Cry, the Peacock is a shocking tale of Maya and Gautama, a married couple who cannot be more unlike each other. There are other characters too, but they’re meant to be mere references for the sole purpose of juxtaposing Maya’s psyche to the reader with the others. The comparison opens up newer aspects of the complex person that Maya is. Anita Desai worked wonders with the metaphors in the book and it’ll take me another two readings to immerse myself completely and yet not be able to work out the chains that she has floated around this very complex text.
Maya, as her name means, lives for the world of sensations and illusions and grandeur. She lives in a bubble that was shaped by her pampered and loving upbringing by her father. Gautama’s name on the other hand, symbolizes detachment from all forms of life that Maya represents. He is realistic and rational. Something that Maya cannot even begin to comprehend.
Maya was brought up in the world where she was away from the rigmaroles of the hardships and reality of the everyday life. Gautama, on the contrary, is someone who is coldly articulate and cruelly pragmatic. Love, feelings, affections do not mean a lot to him. It’s not that he doesn’t love Maya. He is just unable to squeeze them out of his self and lay it on the table like Maya wants him to. Gautama has his faults, of course. By not even acknowledging her presence at times and being oblivious to her ‘situation’ and internal strife he does have a heavy hand in the manner of the end.
Maya’s fault, succinctly put, is not simple. Her expectations from a man of Gautama’s personality is completely out of sync. Her sadness stems from unreal ideas. I call them unreal only because, as a person that he is, Gautama is just not wired that way. It is indeed sad the way Maya keeps leaning towards him and he, in his own calculating way, keeps getting out of reach.
But this is just the outline of the story. Cry, the Peacock is far from a fable of love and mending hearts.

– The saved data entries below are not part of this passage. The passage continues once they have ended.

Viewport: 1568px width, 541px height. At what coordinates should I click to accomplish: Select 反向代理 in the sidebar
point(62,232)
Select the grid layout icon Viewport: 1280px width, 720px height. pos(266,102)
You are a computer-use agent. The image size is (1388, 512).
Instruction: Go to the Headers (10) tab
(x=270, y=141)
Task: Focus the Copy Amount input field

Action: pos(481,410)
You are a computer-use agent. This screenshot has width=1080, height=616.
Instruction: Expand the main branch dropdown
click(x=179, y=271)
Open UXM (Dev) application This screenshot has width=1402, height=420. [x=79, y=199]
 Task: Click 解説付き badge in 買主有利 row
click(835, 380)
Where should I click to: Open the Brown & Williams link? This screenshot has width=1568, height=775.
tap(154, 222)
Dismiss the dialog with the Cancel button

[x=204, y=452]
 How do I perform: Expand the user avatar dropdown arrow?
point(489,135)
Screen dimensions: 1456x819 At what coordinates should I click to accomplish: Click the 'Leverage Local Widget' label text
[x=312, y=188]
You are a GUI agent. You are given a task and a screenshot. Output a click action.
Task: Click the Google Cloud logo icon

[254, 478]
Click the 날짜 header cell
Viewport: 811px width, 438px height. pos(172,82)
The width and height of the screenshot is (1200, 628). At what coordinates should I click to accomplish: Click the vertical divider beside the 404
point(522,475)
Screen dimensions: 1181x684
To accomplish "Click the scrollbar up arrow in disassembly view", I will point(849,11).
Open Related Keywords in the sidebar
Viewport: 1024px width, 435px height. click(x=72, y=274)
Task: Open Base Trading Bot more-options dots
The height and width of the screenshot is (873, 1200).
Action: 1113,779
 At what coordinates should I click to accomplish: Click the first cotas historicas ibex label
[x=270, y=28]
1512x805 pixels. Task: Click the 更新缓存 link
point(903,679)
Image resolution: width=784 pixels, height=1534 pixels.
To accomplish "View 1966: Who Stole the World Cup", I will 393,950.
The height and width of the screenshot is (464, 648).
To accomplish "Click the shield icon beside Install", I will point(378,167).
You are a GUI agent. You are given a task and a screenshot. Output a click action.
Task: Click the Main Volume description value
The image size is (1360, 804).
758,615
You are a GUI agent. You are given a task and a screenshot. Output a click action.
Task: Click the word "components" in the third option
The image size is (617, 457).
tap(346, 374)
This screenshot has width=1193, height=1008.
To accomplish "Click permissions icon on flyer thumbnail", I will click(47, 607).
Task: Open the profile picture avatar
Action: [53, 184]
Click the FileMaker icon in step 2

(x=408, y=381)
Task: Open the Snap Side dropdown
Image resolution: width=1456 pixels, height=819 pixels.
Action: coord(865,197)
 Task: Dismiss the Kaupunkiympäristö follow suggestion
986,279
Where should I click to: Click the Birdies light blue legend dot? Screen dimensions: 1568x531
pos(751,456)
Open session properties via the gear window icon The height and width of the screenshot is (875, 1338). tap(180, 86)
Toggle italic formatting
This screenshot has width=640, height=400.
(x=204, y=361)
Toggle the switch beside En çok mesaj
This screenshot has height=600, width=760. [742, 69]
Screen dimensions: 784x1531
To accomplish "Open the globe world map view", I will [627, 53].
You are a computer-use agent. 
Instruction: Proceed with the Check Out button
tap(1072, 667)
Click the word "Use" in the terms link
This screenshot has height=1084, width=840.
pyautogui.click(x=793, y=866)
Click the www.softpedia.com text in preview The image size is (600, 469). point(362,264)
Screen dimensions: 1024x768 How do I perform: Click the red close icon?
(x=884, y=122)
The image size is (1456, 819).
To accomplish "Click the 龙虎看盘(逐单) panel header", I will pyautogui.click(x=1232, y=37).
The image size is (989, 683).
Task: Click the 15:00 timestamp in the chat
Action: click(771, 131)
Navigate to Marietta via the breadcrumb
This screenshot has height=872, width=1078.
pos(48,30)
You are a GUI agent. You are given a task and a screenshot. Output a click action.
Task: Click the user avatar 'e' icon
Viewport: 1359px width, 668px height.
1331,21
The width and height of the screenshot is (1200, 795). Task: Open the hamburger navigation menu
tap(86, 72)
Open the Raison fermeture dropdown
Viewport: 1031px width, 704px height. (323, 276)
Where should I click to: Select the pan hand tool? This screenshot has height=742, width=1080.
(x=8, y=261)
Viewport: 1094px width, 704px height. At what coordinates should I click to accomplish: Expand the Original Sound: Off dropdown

Maya’s psyche of hopelessness and distress stems from an astrologer’s vision during her childhood visit to one of them with her caretaker. He envisaged doom for Maya and the portentous visitation has forever marred her life. She is swathed in fabrics of delusion and unwelcoming thoughts and becomes more and more paranoid as time passes. If, hypothetically speaking, Gautama was a man of love and understanding the possibilities of Maya getting over her childhood horror of an untimely death was, perhaps, very high. But, Gautama never took Maya’s paranoia seriously. He was lost in his own uncluttered world of legalities and remained unresponsive to the fears of Maya.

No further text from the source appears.